[Extracted text — start]

On May 21, 2010, at 4:55 PM, Juiceman wrote:

I saw an article at
http://www.militaryaerospace.com/index/display/mae-defense-executive-article-display/6351237926/articles/military-aerospace-electronics/executive-watch-2/2010/5/darpa-internet_security.html
which states:

"DARPA wants industry to develop technology that also provides the
quality of service to enable the government to use Internet services
like instant messaging, e-mail, social networking, streaming video,
voice over Internet protocol (VoIP), and video conferencing.

The four-year SAFER program concerns any technologies that enable
anonymous Internet communications to bypass techniques that suppress,
localize, and/or corrupt information such as:

-- Internet protocol (IP)-address filtering or "blocking," typically
by blacklisting the IP addresses of Websites or other services --
possibly by the network operator -- to deny the user access;

-- domain naming service (DNS) hijacking, redirecting a user to a
different website or service from what the user intended, by supplying
a false reply to the user's domain name resolution request; and

-- content filtering that captures and analyzes the content of the
user's network traffic through deep packet inspection to check whether
the traffic contains predefined signatures or sensitive keywords."

[Extracted text — finish]
[Data block — start]

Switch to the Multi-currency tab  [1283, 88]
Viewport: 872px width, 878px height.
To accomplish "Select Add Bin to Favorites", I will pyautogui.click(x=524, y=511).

[Data block — finish]

■ List of tasks ■
a. In the email quoting an article on DARPA's SAFER program, how long does the SAFER program run?
b. Translate this sentence from the email about DARPA's SAFER program into Spanish: "DARPA wants industry to develop technology that also provides the quality of service to enable the government to use Internet services like instant messaging, e-mail, social networking, streaming video, voice over Internet protocol (VoIP), and video conferencing."
c. Continue the email about DARPA's SAFER program from the point where the text stops.

■ Your responses ■
a. Four years.

b. DARPA quiere que la industria desarrolle tecnología que también proporcione la calidad de servicio que permita al gobierno usar servicios de Internet como la mensajería instantánea, el correo electrónico, las redes sociales, el video en streaming, la voz sobre protocolo de Internet (VoIP) y las videoconferencias.

c.
I just found it interesting.

Interesting indeed!

I think this just goes to show how fundamental secure communication is; or even reliable communication. I've seen what are presumably bad squid servers repeatedly corrupt http traffic, and there is no way around it but to download the file 5-6 times and zip them together.

Aside that, I've often desired a secure point-to-point communication channel similar to the friend-to-friend "Spread Freenet" idea, but where freenet is a heavyweight solution.

I think that Freenet's best way to gain ground would be to get it's link-layer into linux distro's with:
* a simple p2p chat (maybe precisely the node-to-node messages?),
* a way to share/update p2p apps (such as Freenet's present app)
* a simple (preferrably secure) way to "virally" spread as needed (email-to-a-friend/etc.)